Cautious criticism by Federation Council Speaker Sergei Mironov of several Putin initiatives has provoked an angry squabble between two pro-Kremlin parties in what analysts called political posturing ahead of March regional elections.
Mironov, leader of A Just Russia party, said in an interview with Channel One television host Vladimir Pozner on Monday night that his party "strongly objects" to the 2010 budget compiled by Prime Minister Vladimir Putin and several of Putin's anti-crisis measures.
Mironov — a fierce Putin loyalist who ran against Putin in the 2004 presidential election in what he described as an effort to support Putin's bid — also told Pozner that the idea that he and his party backed Putin in everything was "outdated," A Just Russia said on its web site.

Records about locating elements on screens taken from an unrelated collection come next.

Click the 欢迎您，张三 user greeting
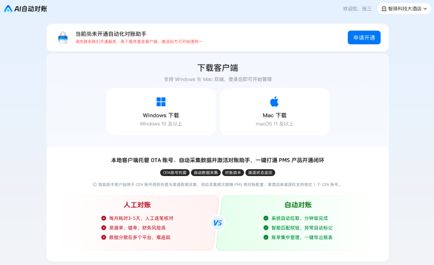This screenshot has height=265, width=434. click(357, 9)
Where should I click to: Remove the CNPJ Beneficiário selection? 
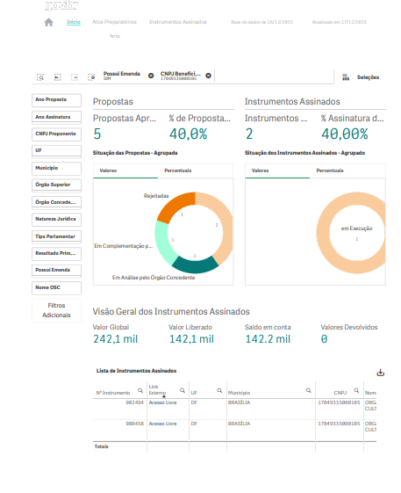208,76
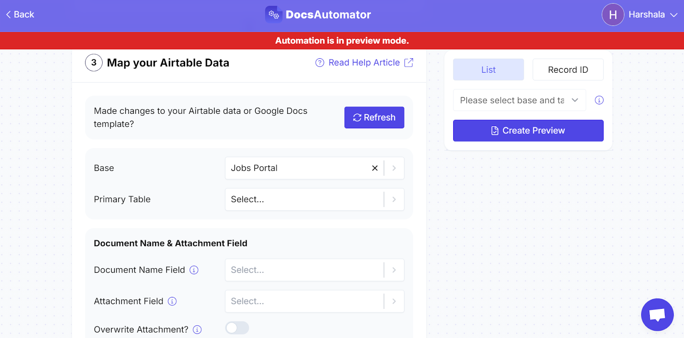Click info icon beside Attachment Field
This screenshot has height=338, width=684.
point(172,301)
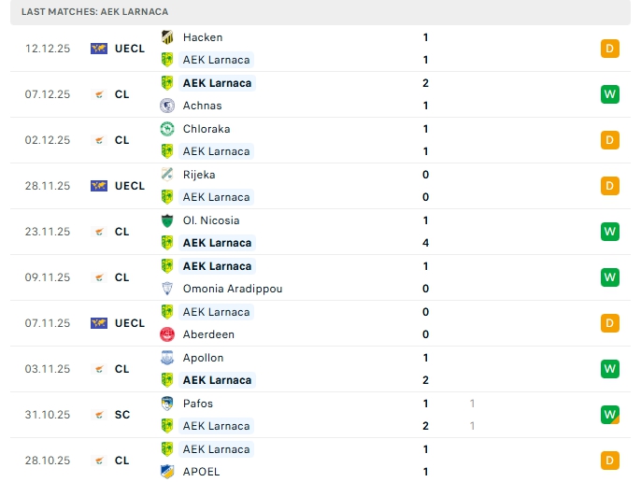
Task: Click the SC competition label on 31.10.25
Action: coord(122,415)
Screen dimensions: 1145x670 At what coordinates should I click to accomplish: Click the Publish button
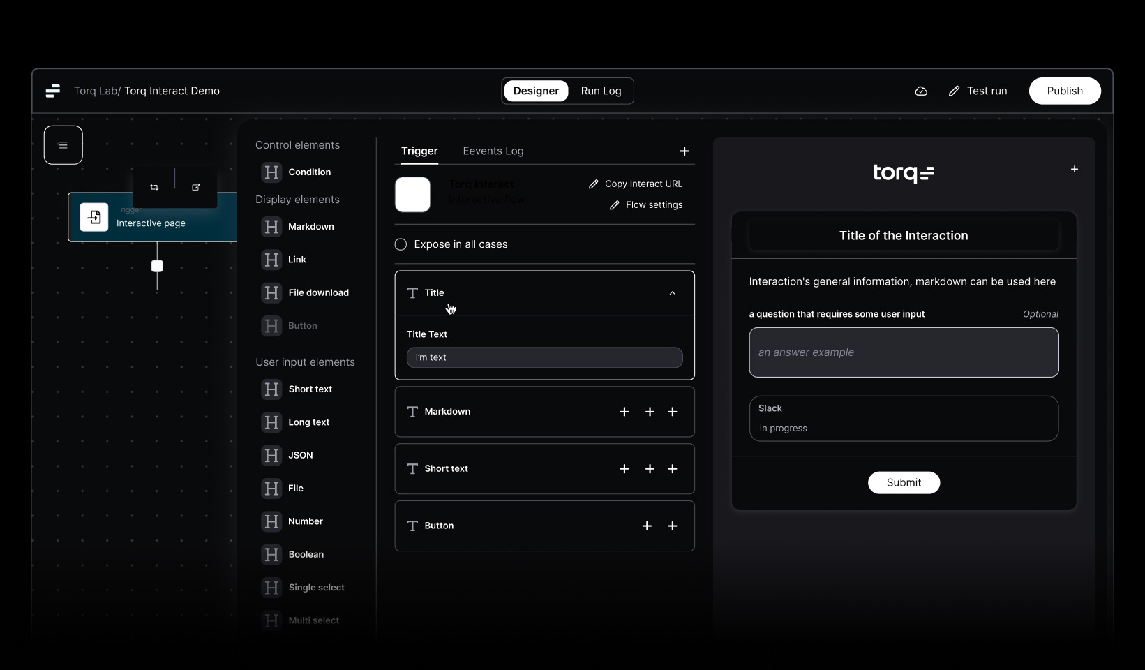click(1065, 91)
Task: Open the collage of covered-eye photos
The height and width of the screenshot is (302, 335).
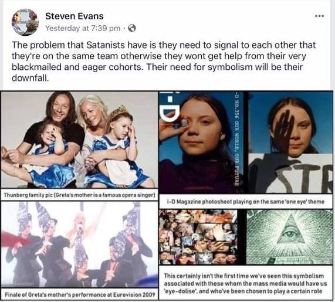Action: pos(198,237)
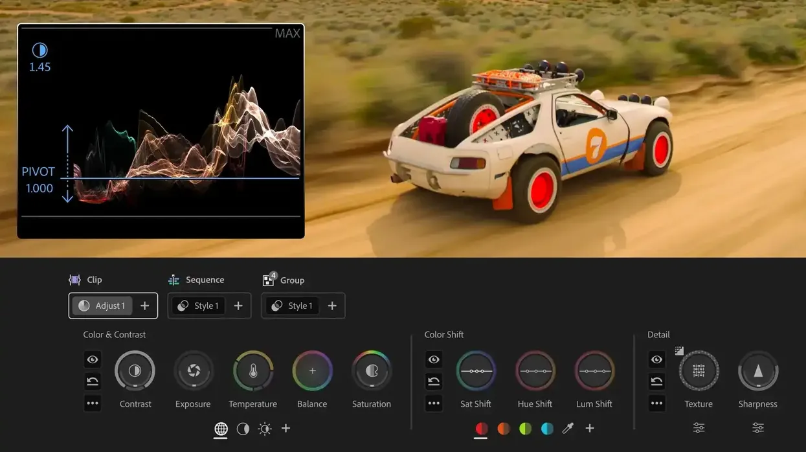Open Color Shift more options menu
806x452 pixels.
434,403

A senior United Russia official, State Duma Deputy Speaker Vyacheslav Volodin, denounced Mironov's remarks as "a display of [his] disrespect and inconsistency toward Putin, who has done a lot for the country, society and Mironov himself," United Russia said in a statement published on its web site late Tuesday.
Duma Deputy Andrei Isayev, in a separate statement on United Russia's web site late Tuesday, accused Mironov of "lying" about supporting Putin.
He also said: "Mironov thinks that the situation has become shaky because of the crisis, and he is trying to run from the ship like a rat. But he has forgotten that the ship is not sinking."
A Just Russia fired back Wednesday, with the leader of its Duma faction, Nikolai Levichev, suggesting that Isayev "drink less" in order to "hallucinate less about rats and cockroaches," according to a statement on its web site.
Mironov, also in a statement on A Just Russia's web site Wednesday, declared that his party was in the opposition and said it was "like a red cloth for a bull."
Meanwhile, Isayev, Volodin and Duma Deputy Andrei Vorobyov have called on the St. Petersburg Legislative Assembly, which Mironov represents in the Federation Council, to dismiss Mironov, but local United Russia and Just Russia leaders said the assembly lacked the legal authority to act, Interfax reported.
While political analysts were divided about whether Mironov had really joined the opposition, they agreed that his statements Monday were an attempt to attract the protest vote ahead of regional elections March 14.
Alexei Mukhin, an analyst with the Center for Political Information, said Mironov had launched his election campaign but still supported Putin.
Alexander Morozov, a former spokesman for A Just Russia, said Mironov was hoping to steal votes from United Russia in both the March elections as well as October regional elections and the 2011 Duma election.
United Russia swept the last regional elections on Oct. 11 in a victory that opposition parties — and Mironov — have criticized as unfair.
United Russia, headed by Putin, dominates the State Duma and most regional legislatures. A Just Russia was created in 2006 in what is widely believed to be a Kremlin project aimed at stealing votes from the Communist Party.